Responda, com base no excerto do texto, às perguntas seguintes:
1. Em que estação do ano ocorreu a visita dos dois amigos?
2. Há quantos anos quem escreve não via esses amigos?
3. Que palavra é dada como resposta à pergunta da consciência sobre escrever posts em blogs?

* _Excerto do texto_

━━━

Fui visitado este cálido Verão por dois amigos que não via há 15 anos.(E aqui começa a minha consciência politicamente correcta a, desculpem-me, "correctar"). São os dois homossexuais e vivem juntos desde que os conheço. Continuam juntos até hoje.

A tal minha conciência: se fossem um homem e uma mulher não escrevias posts em blogs, pois não? Certo, respondo.

 A tal consciência: se fossem um homem e uma mulher não estavas a pensar, tanto tempo juntos? Confesso que o estava a pensar mas, se no caso abordado em cima não tenho defesa, aqui vou ripostar.

━━━

* _Registos armazenados_

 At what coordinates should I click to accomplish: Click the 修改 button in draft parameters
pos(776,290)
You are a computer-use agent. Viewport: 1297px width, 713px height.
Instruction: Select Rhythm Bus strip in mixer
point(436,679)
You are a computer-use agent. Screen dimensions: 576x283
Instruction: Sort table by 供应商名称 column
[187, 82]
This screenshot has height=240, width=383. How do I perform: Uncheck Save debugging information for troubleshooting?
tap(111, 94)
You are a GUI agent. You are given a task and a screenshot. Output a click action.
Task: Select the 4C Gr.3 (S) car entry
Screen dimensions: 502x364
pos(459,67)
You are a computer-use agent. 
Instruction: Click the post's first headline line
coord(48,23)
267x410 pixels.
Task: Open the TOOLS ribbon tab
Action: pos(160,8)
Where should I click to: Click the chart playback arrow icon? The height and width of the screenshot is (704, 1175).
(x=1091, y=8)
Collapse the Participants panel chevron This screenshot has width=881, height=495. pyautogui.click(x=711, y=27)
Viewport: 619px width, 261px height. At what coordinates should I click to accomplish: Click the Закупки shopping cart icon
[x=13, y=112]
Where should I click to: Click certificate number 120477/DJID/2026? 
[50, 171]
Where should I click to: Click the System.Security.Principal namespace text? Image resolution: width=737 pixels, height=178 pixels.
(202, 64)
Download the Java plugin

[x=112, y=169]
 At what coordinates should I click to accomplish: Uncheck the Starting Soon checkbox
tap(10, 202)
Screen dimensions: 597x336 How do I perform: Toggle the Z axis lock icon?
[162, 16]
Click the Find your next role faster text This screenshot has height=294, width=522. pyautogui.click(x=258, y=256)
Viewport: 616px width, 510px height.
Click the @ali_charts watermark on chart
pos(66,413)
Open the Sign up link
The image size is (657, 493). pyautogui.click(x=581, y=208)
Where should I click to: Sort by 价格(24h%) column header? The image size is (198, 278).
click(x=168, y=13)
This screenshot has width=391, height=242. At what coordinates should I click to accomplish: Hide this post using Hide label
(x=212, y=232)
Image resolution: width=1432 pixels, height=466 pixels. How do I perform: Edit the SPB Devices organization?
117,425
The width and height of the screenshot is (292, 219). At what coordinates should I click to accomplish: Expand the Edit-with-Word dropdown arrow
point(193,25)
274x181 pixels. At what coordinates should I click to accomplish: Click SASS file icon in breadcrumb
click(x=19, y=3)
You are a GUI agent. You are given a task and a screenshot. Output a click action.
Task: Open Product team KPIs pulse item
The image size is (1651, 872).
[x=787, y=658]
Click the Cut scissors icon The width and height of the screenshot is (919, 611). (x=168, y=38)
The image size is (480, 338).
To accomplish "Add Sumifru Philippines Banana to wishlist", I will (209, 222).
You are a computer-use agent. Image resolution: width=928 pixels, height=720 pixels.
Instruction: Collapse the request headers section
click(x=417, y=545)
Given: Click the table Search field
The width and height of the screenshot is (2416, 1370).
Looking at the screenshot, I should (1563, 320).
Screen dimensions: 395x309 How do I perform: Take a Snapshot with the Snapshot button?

━━━

* _Resposta à tarefa_
1. No Verão.
2. Há 15 anos.
3. "Certo".